Dan Smith

My day job is being a creator of nonfiction content, typically video. Content is the buzz word of late, but that is what it’s all about: quality content. The platform doesn’t matter: A good story is a good story whether you’re telling it around the campfire or on your blog.

If you want to give it a nuts and bolts descriptor, I usually say I’m a TV and video producer and writer and my company is Triangle Media Works.

I got into this business so I could be home with my wife and children.

I was in a musical group and we were good enough that it was a full-time job and I was spending all my time touring. I was a father at a distance, and I didn’t want that—when your kids are little, you’re gone for two or three weeks and they’ve changed so much. I knew I wanted to entertain, but I also wanted to go home every night. So, I got into TV.

I had a comm arts degree but no experience in TV, so I went to community college and got an internship at a TV station. There I got to do everything. I was self-taught, learning on the job and never said “no.” One day I was shelving tapes and the next I was the anchor of a news show.

Many of my projects have been documentaries and you don’t get into writing documentaries to be visible. Wouldn’t you rather have someone say, “Wasn’t that a great story” not “That was really well written”?

The best compliment I ever got was from a man I met while I was touring the tulip gardens in the Netherlands. We were talking about what we did and when I told him I made documentaries, he told me he’d just watched a great one about the eruption of Mt. St. Helens. That was one of my documentaries and he told me how much he liked it before he knew it was mine. That made my decade!

Today I’m still doing some video production. I helped a friend with a documentary on the GM plant closing in Janesville. I’m  doing publicity work for The First Tee, which is a youth development program that teaches life skills through golf.  I’m also playing around with radio—I’ve planning to do some mock editorials under “Grumpy Old Dan” at WLHA (an internet radio station).

Deadlines have made me the writer I am—good, bad or indifferent. And so has the fear of being exposed: I’m the perennial C+ student, who’s struggling to understand. That fear has caused me to work very hard. I have the most fun getting to learn about a topic I never would have learned about on my own.

Someone once asked me how I made being on TV look so effortless. I said, “I’ve done it 2500 times.” Find me someone who’s good at something who didn’t put in the time—a lot of success is just effort.

There’s a lot of fun in creating a piece of art for its own sake.
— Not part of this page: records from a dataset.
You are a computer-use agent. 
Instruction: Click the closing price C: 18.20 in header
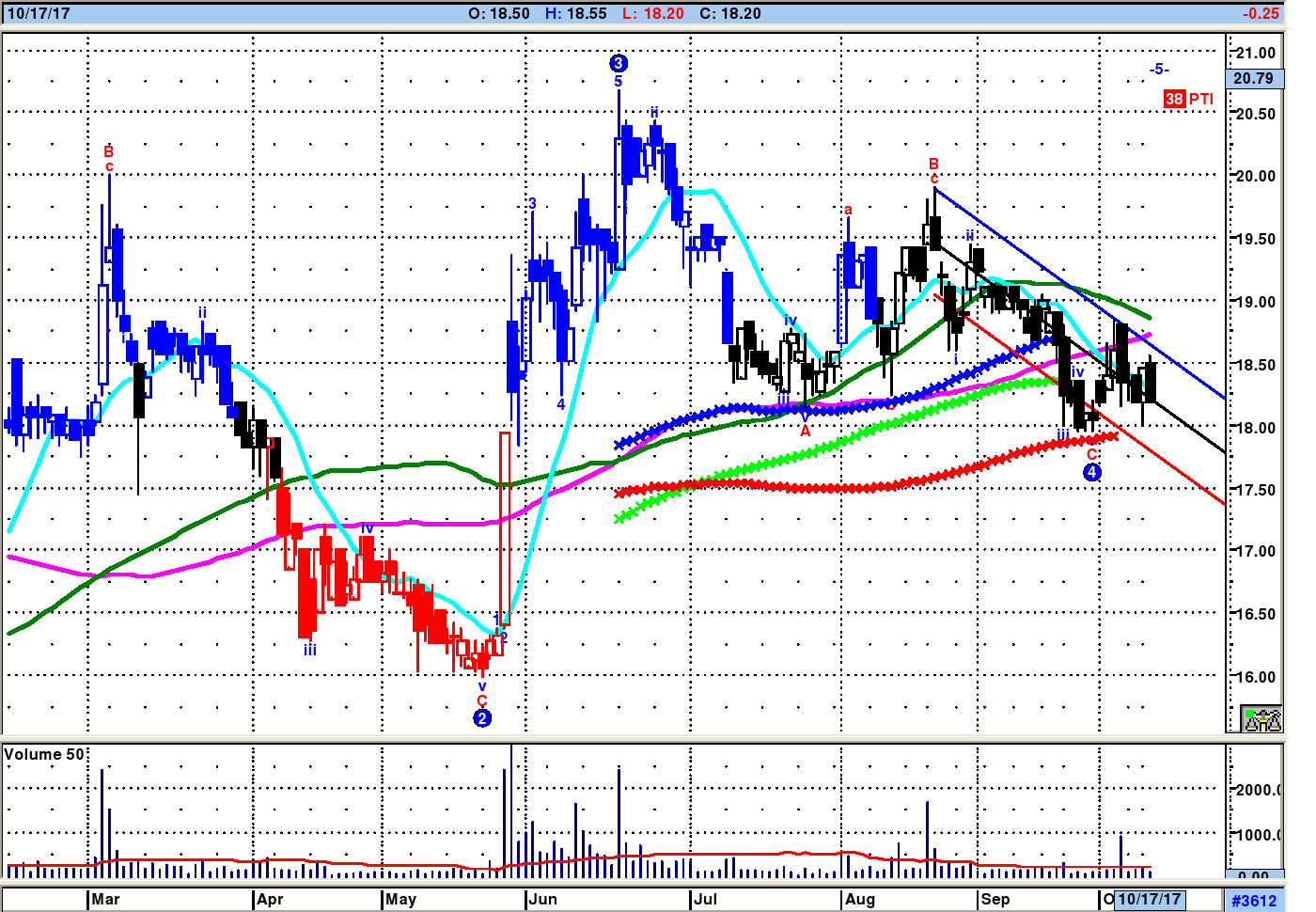(730, 13)
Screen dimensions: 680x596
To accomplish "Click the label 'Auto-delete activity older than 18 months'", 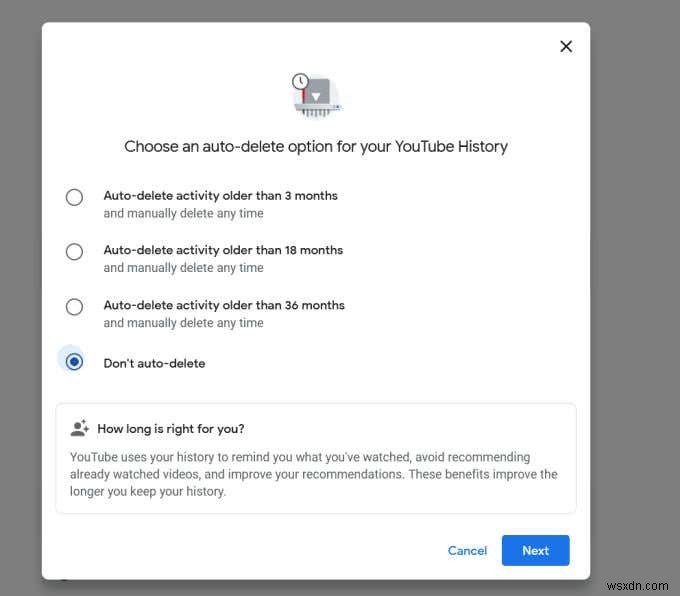I will [223, 250].
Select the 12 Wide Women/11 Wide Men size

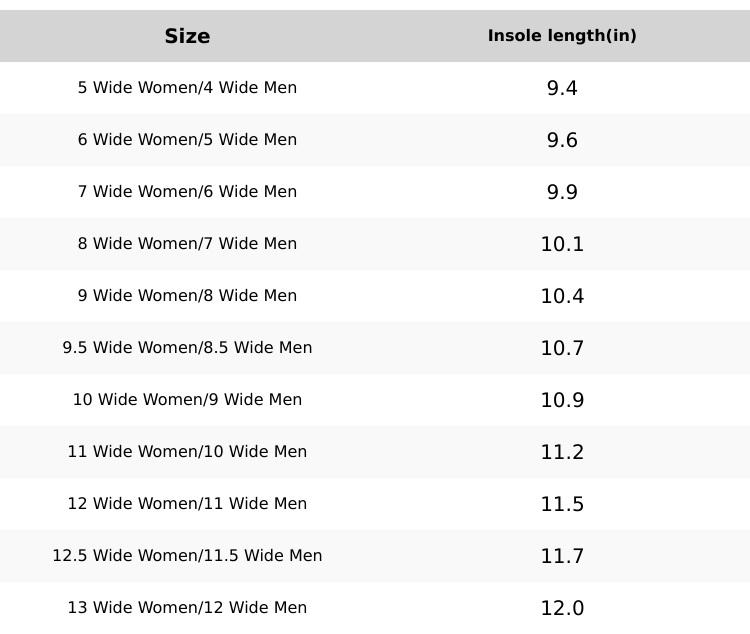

Kurt Vonnegut said something along the lines of “Go home, write a poem, rip it up and throw it away.” I’m currently working on some songs for my grandkids. Little Nas isn’t going to be singing these on his next album. I’m doing it for the inner joy.

My most memorable caffeine was my first. My dad liked to drink and his cousin liked to fish. My dad must have had an extra drink the night before he was supposed to go fishing with my uncle, so he didn’t answer the bell and my uncle got me up instead. I was about 12. We headed out to Wapner Lake, a little lake about 45 minutes outside of Detroit. It was freezing cold. My uncle couldn’t have been happier, getting his nightcrawler on a hook. I wanted to be anywhere else—especially in my nice warm bed.

He got out his thermos and poured me a cup of coffee. It could have been motor oil and I would have drunk it as long as it was hot. I don’t really remember what it tasted like, but I’ve been a fairly regular coffee drinker ever since.

My current caffeine of choice is coffee, black, hot and strong.

My favorite place for caffeine tends to be my own kitchen.

The people I’d love to share a cup of caffeine with are Bill Bryson and Mark Twain. That would be a hoot. After all, Twain predicted writing for the Internet with his comment that if he had more time, he’d have made it shorter.

World problem that could be solved with the right amount of caffeine: Literacy. I’d like to give every child the ability to read.